Tighten rules for snappier games
When the French Open ended this year someone asked me if I had watched the matches. I said no because I think the French Open, which is played on clay, is more a test of endurance than tennis skills. Opinions vary on this but I also think the bigger culprit, or indeed the main one, is the obsession with rulemaking in the western countries. They want to make more and more rules for everything. By and large, I must say, these rules have been good.

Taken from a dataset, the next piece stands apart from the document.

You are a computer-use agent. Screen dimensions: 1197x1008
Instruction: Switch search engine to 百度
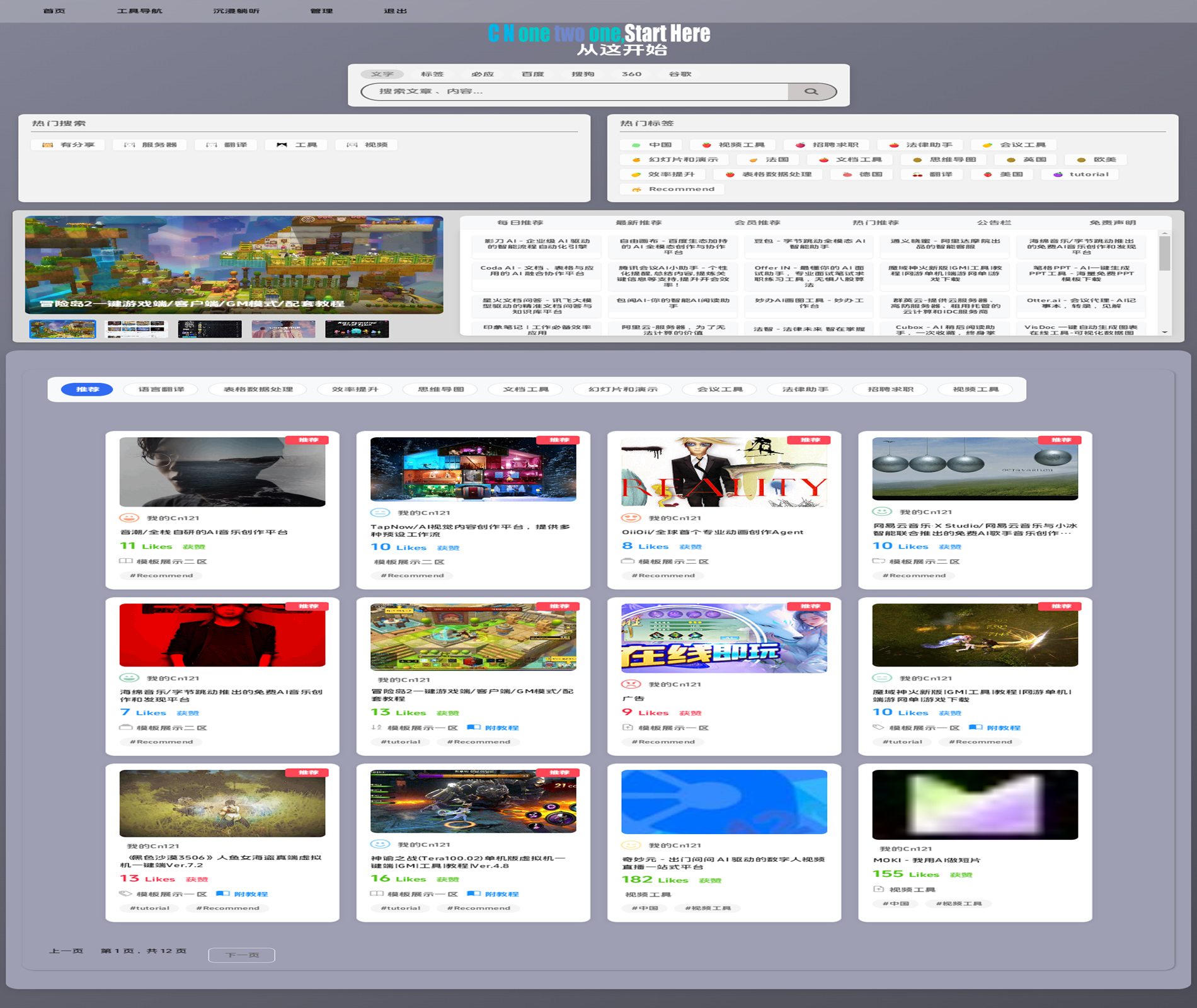[x=532, y=74]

But in the area of sports they have tended to make different games very boring and predictable. It doesn’t matter which game, cricket or hockey or tennis or football or whatever, over the last half century rules made by the West have had a deadening impact. As a result I now watch fewer tournaments, not least because there are so many of them. At first I thought the problem was me because I do love watching sporting contests. But gradually I realised that, for once, it wasn’t I who had a problem. It was the straitjacketed rules that have taken the fun out of the sport.

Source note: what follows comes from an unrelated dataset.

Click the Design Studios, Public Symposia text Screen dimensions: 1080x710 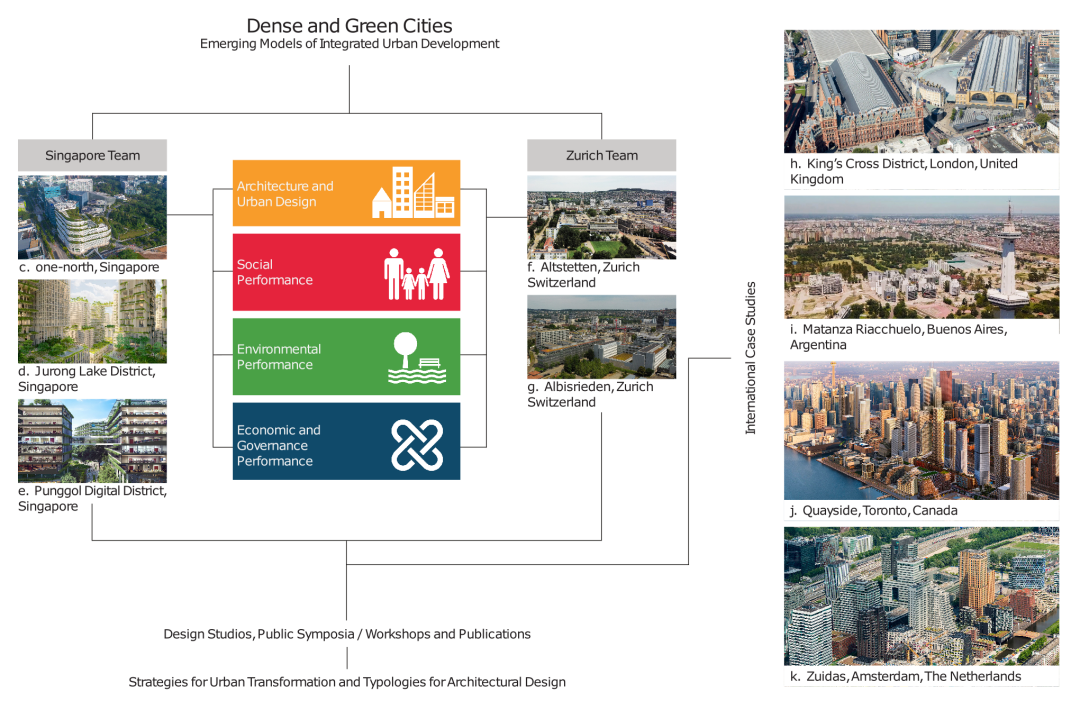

Let me just focus on the problem of too many rules. Because of the paucity of space I will discuss only cricket and tennis, the two sports that I love the most. For the other sports you can do a similar exercise and you will see how the rules limit the level of contest. These rules have reduced these sports to a zombie-like state.
I can’t understand why all these changes are necessary if the only effect they have is to dull down the games and make them last longer so that TV channels can rake in more ad revenue.
Take cricket first. Until the end of the 1970s, there were very few rules that governed mainly the bowlers. These rules were for a no ball, a wide and LBW. As a result, the contests used to be more intense. Then gradually more rules were introduced. These were tiny changes — I won’t bore you with the details — that had the effect of making the bat-ball contest uneven. The game became increasingly batting oriented because people like to watch the bowlers getting hammered. The moving force was TV. As the English batsman W G Grace is supposed to have told the bowler who got him out “They have come to see me bat, not to see you bowl.” He refused to leave the field. That was over a 100 years ago. To cut a long story short, let me just tell you how long the shortest rule book is — more than 200 pages. You can find it here. https://www.lords.org/mcc/the-laws-of-cricket/players-conduct.
The same thing has happened to tennis also. All sorts of limiting features have been introduced that have made the game mind-numbingly monotonous. The French Open is the daddy of all such monotony. Tennis used to be a fast-paced peer game. Now it’s a slow-paced power game because not only are the balls a little larger, the quality of the felt is also different. At Wimbledon they mow the grass differently. The rackets are larger and much lighter, but aren’t able to fully nullify the effect of larger balls, different felt, heavier clay and lawn restrictions. The US and Australian Open are only slightly better because the surfaces there offer more to players. For the life of me I can’t understand why all these changes were necessary if the only effect they have had is to dull down the games and make them last longer so that TV channels can rake in more ad revenue.
I have a suggestion therefore. Let’s go back to the sort of rules and conditions we had in the 1960s and 1970s. Let’s see if the games become snappier or not. If not, I will say I am wrong. If yes, everyone will be better off.